2012-2013 eğitim öğretim yılında ilkokulda okullaşma oranı yüzde 98,86 (Erkek: 98,81; Kız: 98,92) iken; ortaokulda bu oran yüzde 93,09 (Erkek: 93,19; Kız: 92,98) gibi düşük sayılabilecek bir seviyede gerçekleşmiştir. Geçen yılın verileri ile kıyasladığımızda 4+4+4 ile 12 yıla çıktığı iddia edilen zorunlu eğitimin ilk 4 yıllık ilkokul bölümünden ikinci dört yıllık ortaokul bölümüne geçerken bile ortalama yüzde 5 oranında bir kayıp yaşandığı, bu oranın kız çocuklarının ortaokula devamında yüzde 6 civarında olduğu anlaşılmaktadır” denildi.
İmam Hatip Okullarındaki artış oranı yüzde 35’tir
Eğitimde 4+4+4 düzenlemesinin ortaya çıkardığı en belirgin sonuçlardan birisinin, okul dönüşümleri sonrasında ilkokul ortaokul ayrışmasının ardından yeniden açılan imam hatip ortaokulları ve imam hatip liselerinin sayısındaki belirgin artış olduğunu vurgulayan Ömer Faruk Koç, “ 2011-2012 eğitim öğretim yılında 537 olan İmam Hatip Lisesi sayısı, bir yıl gibi kısa bir süre içinde de 708’e çıkmıştır. 2012-2013 eğitim öğretim yılında Türkiye’de 730 bağımsız imam hatip ortaokulu bulunuyorken, 369 imam hatip ortaokulu İmam hatip liseleri bünyesinde açılmıştır. MEB verilerine göre Türkiye’de toplam imam hatip ortaokulu sayısı 1.099’dur.Din Öğretimi Genel Müdürlüğünün verilerine göre, 2011-12 eğitim yılı sonunda 537 faal imam hatip lisesinde 9.616 derslikte 268.245 öğrenci öğrenim görmekte ve 15.049 öğretmen görev yapmıştır. 2012-13 eğitim yılında ise okul sayısı 708’e, derslik sayısı ise 13 bine, öğrenci sayısı 380 bine, öğretmen sayısı ise 23 bine çıkmıştır. Bu okulların tamamında tam gün eğitim yapılmaktadır” diye konuştu.
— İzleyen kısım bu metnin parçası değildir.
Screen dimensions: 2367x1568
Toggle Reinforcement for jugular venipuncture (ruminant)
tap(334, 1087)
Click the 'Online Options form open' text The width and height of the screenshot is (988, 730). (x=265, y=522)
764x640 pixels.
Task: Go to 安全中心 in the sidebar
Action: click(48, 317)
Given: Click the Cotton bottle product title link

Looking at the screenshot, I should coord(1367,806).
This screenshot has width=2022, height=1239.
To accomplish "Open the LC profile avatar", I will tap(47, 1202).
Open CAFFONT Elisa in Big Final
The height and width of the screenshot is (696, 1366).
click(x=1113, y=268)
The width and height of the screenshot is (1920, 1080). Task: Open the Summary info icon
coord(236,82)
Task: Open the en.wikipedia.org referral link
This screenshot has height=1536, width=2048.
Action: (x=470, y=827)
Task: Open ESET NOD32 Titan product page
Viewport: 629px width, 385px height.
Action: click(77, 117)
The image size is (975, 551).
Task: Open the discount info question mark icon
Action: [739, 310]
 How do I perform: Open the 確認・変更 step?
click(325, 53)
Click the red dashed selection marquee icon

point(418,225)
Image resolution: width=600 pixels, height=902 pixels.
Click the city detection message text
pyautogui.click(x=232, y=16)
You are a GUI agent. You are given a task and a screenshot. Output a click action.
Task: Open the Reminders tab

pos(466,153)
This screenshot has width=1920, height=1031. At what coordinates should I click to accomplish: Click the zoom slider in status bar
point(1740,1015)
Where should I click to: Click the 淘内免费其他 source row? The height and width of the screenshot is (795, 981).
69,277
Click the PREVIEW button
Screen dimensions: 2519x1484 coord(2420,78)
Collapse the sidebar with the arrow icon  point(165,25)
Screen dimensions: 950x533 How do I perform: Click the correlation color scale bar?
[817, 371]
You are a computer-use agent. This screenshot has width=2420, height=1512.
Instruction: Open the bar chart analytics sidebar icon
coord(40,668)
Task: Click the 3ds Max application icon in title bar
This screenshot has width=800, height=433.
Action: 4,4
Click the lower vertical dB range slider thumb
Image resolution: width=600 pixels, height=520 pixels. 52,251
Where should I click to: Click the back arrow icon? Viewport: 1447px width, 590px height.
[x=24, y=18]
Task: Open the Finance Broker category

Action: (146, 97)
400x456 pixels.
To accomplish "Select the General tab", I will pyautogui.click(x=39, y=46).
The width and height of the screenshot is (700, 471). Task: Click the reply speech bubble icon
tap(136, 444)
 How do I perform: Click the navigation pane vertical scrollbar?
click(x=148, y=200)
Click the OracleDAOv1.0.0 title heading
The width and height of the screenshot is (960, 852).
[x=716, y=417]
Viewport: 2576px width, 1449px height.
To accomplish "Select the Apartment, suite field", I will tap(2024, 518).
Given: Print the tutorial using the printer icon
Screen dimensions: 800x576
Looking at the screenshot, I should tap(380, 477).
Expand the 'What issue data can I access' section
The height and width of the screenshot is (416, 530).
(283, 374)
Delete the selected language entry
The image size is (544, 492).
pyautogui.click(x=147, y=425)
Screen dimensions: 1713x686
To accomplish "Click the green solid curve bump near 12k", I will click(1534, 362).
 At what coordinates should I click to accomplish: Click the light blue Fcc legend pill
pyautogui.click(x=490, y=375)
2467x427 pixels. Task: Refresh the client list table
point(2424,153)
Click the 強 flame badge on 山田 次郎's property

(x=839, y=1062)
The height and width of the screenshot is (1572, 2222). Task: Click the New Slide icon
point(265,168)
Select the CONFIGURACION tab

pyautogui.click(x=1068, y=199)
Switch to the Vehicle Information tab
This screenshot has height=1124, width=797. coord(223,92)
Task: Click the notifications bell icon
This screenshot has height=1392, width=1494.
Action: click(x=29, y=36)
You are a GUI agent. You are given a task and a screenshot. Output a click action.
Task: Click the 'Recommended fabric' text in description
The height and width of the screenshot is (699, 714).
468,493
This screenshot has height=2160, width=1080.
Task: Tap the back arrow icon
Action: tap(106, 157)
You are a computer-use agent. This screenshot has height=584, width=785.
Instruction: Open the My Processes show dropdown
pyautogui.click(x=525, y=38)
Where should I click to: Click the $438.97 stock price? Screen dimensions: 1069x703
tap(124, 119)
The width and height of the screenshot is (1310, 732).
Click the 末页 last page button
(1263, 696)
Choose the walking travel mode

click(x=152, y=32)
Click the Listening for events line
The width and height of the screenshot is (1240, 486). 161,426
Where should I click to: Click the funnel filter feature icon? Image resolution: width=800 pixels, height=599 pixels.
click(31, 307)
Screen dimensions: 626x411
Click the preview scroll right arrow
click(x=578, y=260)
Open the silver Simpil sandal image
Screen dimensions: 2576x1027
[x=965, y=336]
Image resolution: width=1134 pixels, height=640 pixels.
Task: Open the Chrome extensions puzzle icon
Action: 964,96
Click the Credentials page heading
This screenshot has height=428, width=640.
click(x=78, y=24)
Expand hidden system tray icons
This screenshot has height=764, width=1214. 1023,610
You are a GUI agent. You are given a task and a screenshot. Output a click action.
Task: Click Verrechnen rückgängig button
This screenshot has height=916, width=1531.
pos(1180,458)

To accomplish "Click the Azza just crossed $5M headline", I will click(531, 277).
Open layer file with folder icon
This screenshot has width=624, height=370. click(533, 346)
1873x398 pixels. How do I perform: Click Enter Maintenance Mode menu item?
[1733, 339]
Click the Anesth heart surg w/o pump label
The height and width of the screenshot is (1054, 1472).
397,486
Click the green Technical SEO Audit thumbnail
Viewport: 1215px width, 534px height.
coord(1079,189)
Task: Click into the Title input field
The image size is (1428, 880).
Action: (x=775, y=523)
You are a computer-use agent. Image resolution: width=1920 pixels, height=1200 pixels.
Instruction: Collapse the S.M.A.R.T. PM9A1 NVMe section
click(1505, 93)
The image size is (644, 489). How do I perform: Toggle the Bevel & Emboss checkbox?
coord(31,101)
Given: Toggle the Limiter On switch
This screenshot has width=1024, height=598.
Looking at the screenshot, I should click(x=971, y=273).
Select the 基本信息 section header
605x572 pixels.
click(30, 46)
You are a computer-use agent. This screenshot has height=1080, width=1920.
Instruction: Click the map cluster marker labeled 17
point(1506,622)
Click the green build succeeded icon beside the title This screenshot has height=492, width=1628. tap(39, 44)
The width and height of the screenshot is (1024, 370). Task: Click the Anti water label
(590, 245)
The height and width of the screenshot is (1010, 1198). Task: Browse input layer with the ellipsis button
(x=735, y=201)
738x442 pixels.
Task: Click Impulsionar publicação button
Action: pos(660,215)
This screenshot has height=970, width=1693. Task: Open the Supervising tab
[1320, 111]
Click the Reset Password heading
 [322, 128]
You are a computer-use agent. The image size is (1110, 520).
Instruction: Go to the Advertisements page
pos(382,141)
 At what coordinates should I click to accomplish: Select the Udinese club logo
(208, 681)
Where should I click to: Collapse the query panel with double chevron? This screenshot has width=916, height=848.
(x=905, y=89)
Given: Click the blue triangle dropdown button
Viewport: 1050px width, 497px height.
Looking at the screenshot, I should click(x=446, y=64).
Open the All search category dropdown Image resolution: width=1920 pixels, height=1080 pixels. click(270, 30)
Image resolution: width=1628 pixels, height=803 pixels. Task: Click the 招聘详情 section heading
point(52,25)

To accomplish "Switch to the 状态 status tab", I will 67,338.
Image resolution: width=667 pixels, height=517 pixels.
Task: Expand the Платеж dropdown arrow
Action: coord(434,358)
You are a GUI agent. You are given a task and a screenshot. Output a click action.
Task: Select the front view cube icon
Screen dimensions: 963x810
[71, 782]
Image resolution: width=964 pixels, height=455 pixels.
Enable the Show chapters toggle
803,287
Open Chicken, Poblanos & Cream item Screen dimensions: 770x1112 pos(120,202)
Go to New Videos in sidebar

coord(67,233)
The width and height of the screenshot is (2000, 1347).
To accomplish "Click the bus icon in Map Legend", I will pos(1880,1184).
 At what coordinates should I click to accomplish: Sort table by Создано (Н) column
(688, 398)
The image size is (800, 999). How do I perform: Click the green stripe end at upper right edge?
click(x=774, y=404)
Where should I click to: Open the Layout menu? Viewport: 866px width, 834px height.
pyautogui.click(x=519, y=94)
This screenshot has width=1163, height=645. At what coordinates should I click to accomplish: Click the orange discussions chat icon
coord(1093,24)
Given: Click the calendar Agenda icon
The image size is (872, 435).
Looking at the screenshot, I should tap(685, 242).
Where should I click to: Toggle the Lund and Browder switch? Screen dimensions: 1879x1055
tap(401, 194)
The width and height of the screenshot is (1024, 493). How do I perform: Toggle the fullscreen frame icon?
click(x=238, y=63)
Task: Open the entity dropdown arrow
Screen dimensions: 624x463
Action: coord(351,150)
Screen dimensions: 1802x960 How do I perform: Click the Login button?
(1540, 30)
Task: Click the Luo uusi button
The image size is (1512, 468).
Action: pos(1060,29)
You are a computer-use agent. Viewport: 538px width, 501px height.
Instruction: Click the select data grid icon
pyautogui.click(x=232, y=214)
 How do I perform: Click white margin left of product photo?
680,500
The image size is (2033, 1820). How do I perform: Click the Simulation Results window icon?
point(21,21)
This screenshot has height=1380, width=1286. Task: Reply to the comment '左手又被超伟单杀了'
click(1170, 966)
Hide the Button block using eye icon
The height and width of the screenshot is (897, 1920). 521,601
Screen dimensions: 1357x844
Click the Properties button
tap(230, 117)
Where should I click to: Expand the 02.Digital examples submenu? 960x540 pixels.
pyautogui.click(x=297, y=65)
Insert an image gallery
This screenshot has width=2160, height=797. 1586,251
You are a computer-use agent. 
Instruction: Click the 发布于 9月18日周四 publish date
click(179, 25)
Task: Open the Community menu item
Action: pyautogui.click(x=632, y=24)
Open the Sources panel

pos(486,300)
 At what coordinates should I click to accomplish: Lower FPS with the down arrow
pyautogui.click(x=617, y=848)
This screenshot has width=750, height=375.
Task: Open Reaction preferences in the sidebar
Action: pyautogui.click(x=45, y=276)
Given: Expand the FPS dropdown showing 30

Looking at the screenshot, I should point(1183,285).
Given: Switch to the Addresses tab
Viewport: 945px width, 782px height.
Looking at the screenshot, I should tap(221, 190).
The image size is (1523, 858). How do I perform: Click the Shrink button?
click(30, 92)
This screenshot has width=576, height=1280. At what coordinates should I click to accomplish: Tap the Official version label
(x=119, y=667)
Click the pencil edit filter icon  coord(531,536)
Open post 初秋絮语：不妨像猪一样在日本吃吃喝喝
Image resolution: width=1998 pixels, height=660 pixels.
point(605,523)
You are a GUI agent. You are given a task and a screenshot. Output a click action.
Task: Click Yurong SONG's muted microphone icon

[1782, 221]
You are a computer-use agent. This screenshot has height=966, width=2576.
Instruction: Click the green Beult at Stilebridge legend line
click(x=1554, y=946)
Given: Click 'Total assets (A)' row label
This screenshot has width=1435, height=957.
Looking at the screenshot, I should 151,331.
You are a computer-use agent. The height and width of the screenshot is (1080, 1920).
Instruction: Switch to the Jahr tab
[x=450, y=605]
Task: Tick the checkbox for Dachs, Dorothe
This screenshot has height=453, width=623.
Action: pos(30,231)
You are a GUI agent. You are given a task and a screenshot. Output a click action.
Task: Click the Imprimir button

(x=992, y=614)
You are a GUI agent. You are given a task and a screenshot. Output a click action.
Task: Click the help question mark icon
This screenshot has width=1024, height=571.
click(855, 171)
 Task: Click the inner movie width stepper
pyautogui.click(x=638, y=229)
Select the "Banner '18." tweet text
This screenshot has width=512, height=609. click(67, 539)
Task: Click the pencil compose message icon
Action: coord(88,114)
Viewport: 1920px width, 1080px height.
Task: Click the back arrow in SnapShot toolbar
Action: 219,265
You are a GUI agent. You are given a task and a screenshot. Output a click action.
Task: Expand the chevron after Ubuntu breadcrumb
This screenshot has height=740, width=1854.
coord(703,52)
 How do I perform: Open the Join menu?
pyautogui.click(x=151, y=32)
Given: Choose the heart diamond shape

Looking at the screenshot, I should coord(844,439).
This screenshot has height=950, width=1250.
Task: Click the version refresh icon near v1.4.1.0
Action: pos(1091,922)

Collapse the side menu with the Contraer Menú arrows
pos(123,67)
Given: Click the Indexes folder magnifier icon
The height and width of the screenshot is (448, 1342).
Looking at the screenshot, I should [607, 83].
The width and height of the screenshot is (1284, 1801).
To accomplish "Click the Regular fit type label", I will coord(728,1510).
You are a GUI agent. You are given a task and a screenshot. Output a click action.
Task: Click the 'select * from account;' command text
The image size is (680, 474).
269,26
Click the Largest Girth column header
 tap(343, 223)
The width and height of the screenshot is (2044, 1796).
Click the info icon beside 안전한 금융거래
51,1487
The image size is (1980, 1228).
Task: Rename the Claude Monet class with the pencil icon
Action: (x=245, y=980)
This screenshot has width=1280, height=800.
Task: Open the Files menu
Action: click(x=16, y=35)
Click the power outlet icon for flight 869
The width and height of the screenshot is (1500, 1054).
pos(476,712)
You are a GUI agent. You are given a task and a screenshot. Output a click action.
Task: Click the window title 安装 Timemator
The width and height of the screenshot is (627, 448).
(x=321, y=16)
Zorunlu din dersi ve zorunlu seçmeli
din dersleri dayatması artmıştır
Koç, “Yıllardır zorunlu din derslerin kaldırılması için ileri sürülen taleplere ve yüksek yargı kararlarına rağmen, AKP iktidarı zorunlu din derslerine ek olarak 4+4+4 düzenlemesiyle üç farklı din dersinin daha okullarda okutulmasını dayatmıştır. Seçmeli olduğu iddia edilen bu dersler, ülkenin pek çok yerinde zorunlu seçmeli hale getirilmiştir. Bu derslerin seçimi sırasında veliler öğretmen yokluğu gibi nedenlerle Kuran-ı Kerim, Hz. Muhammed’in Hayatı ve Temel Dini Bilgiler derslerini seçmeye zorlanmıştır” dedi.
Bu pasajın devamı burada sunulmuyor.